Th. Il me paraît que cet exemple sert plutôt à excuser qu’à blâmer la philosophie péripatéticienne. Si tout l’argent était figuré, ou plutôt parce que tout l’argent est figuré par la nature ou par l’art, en sera-t-il moins permis de dire que l’argent est un être réellement existant dans la nature, distinct (en le prenant dans sa précision) de la vaisselle ou de la monnaie ? On ne dira pas pour cela que l’argent n’est autre chose que quelques qualités de la monnaie.

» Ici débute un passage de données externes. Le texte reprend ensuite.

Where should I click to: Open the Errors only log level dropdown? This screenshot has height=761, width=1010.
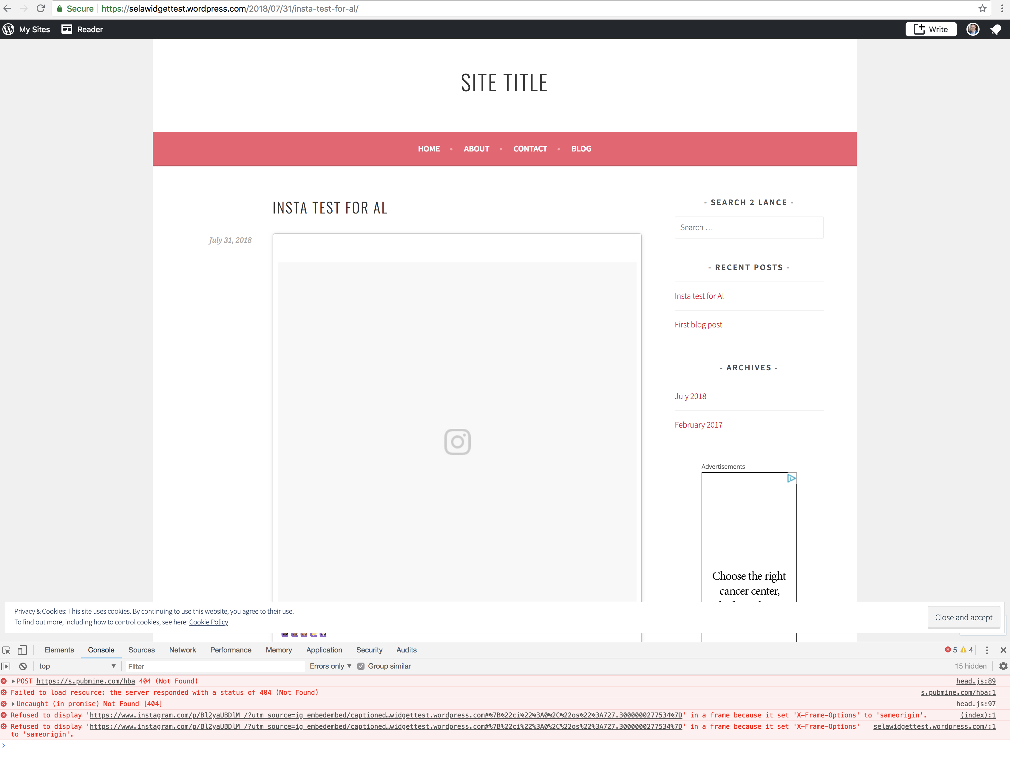330,666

Aussi n’est-il pas si inutile qu’on pense de raisonner dans la physique générale de la matière première[1] et d’en déterminer la nature, pour savoir si elle est uniforme toujours, si elle a quelque autre propriété que l’impénétrabilité (comme en effet j’ai montré après Kepler qu’elle a encore ce qu’on peut appeler inertie), etc., quoiqu’elle ne se trouve jamais toute nue : comme il serait permis de raisonner de l’argent pur, quand il n’y en aurait point chez nous, et quand nous n’aurions pas le moyen de le purifier. Je ne désapprouve donc point qu’Aristote ait parlé de la matière première ; mais on ne saurait s’empêcher de blâmer ceux qui s’y sont trop arrêtés, et qui ont

  1. La matière première (ὕλη πρώτη), materia nuda, est la substance dont toutes choses sont composées, abstraction faite de toute détermination particulière ; on la distingue de la matière seconde, ou materia vestita, qui est déjà déterminée et qui est ce que nous appelons matière, opposée à esprit.